TASK DETAILS –
Reproduce the listing below word for word, from the line containing "You are a computer-use" through the end of the listing, leaving out the pictures.
################
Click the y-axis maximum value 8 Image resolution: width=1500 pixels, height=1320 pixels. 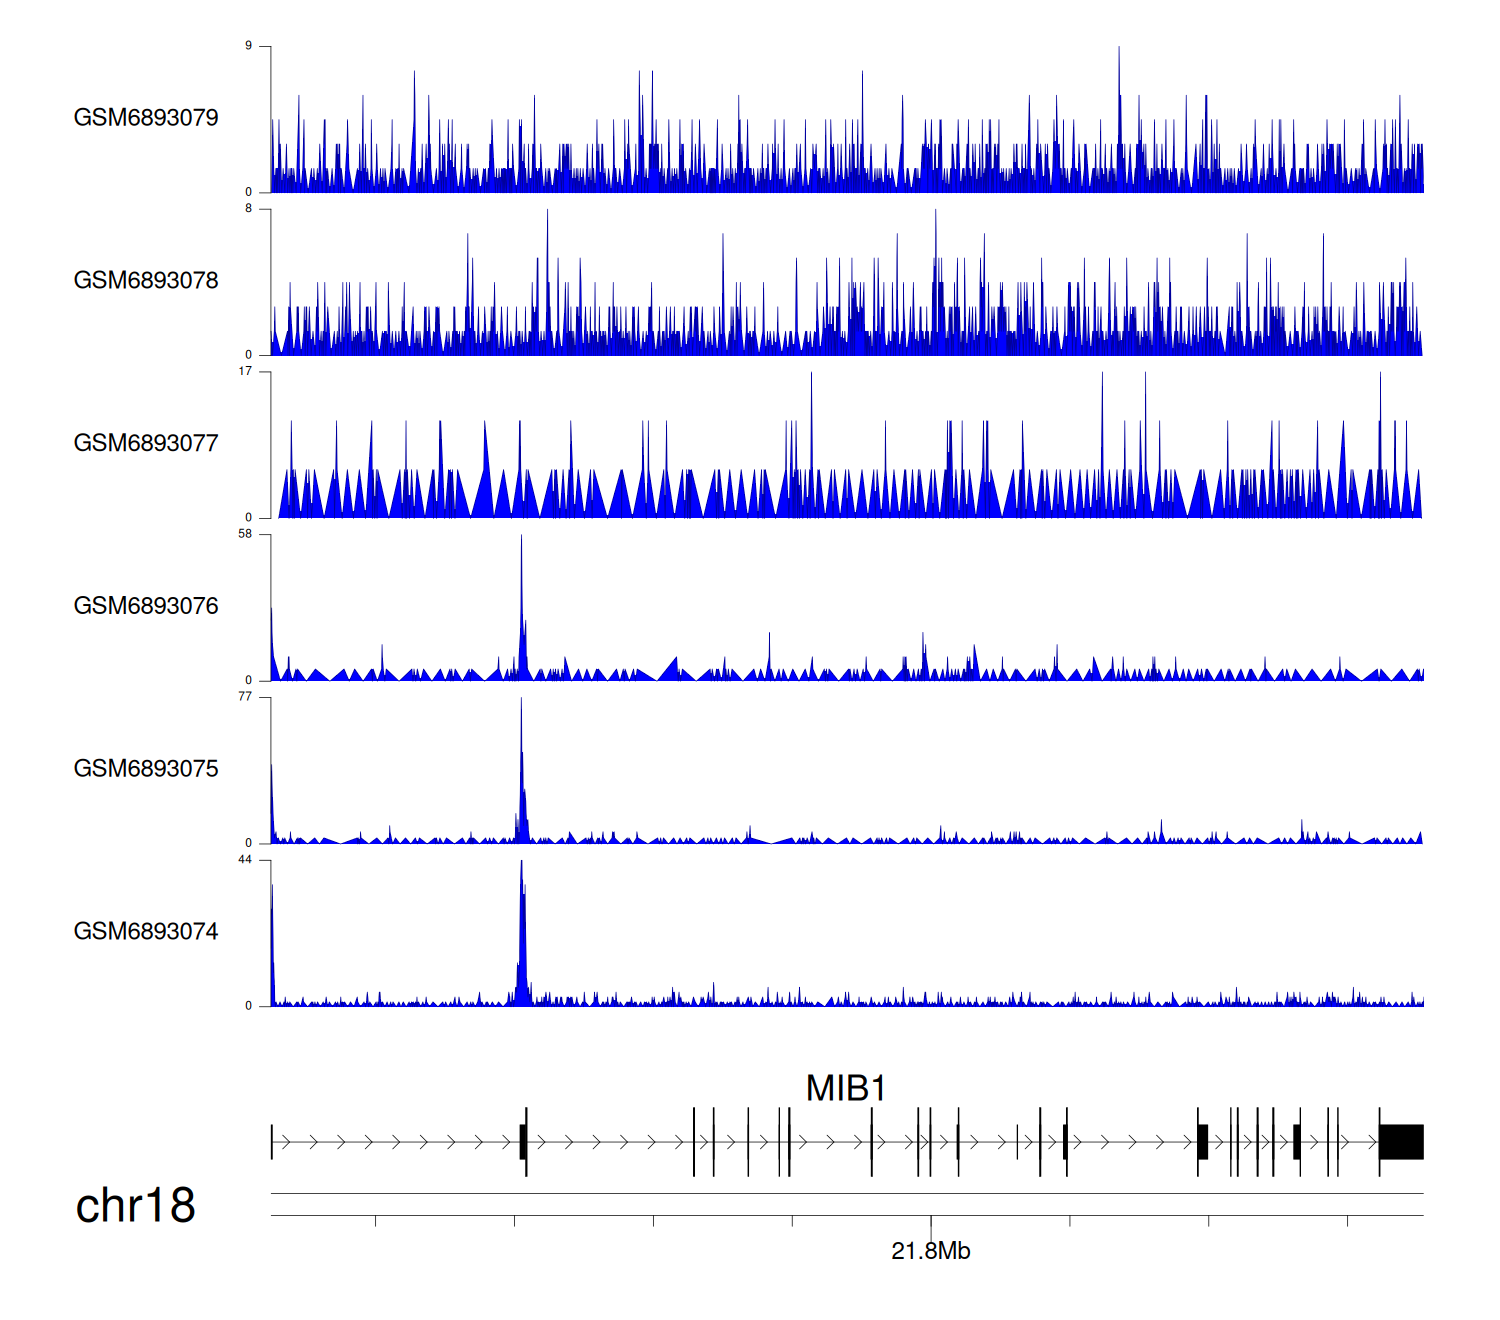pyautogui.click(x=249, y=209)
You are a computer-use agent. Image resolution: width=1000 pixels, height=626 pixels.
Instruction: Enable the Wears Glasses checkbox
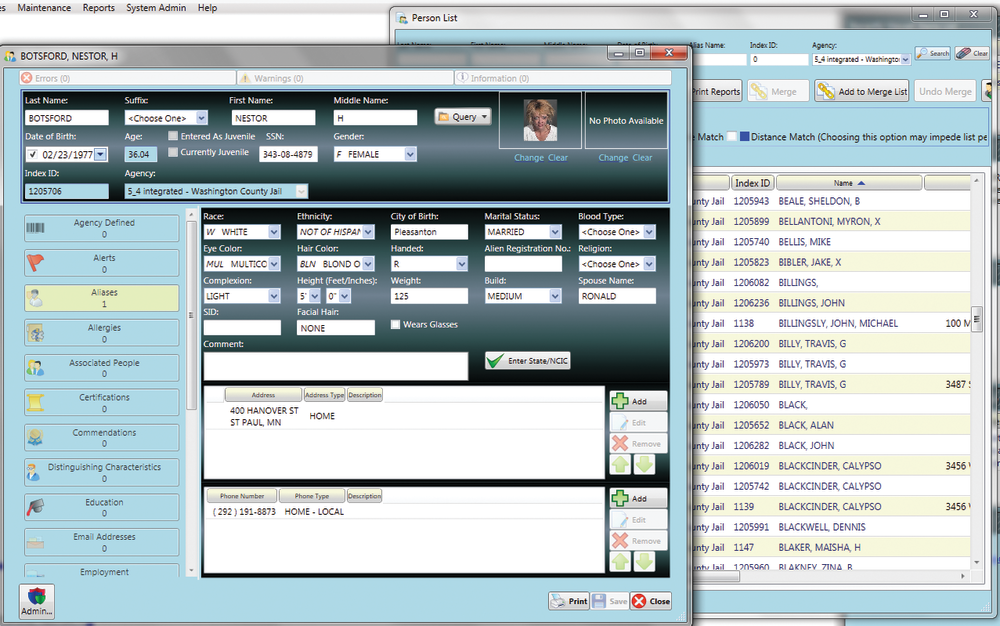[396, 325]
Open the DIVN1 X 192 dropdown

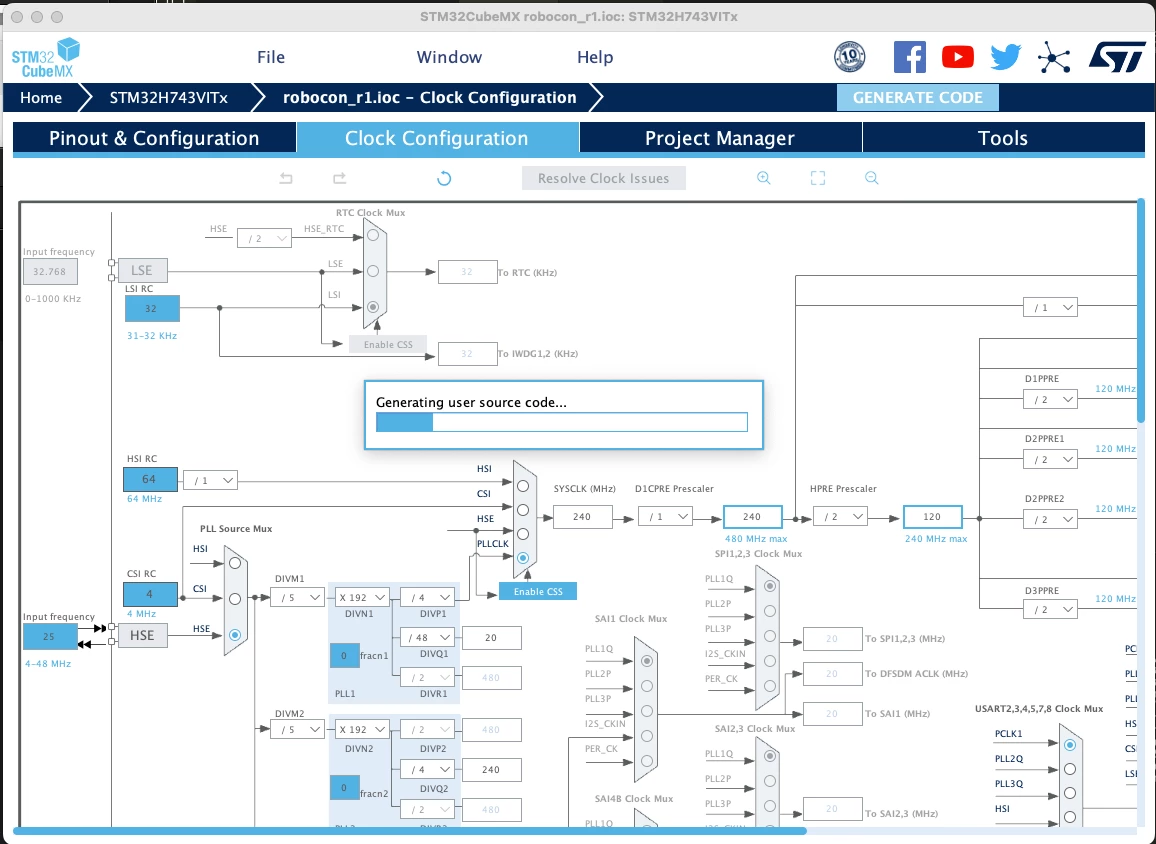pos(361,597)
################
CORRECT ANSWER –
You are a computer-use agent. Image resolution: width=1000 pixels, height=626 pixels.
Instruction: Enable the Wears Glasses checkbox
[396, 325]
Open the DIVN1 X 192 dropdown

pos(361,597)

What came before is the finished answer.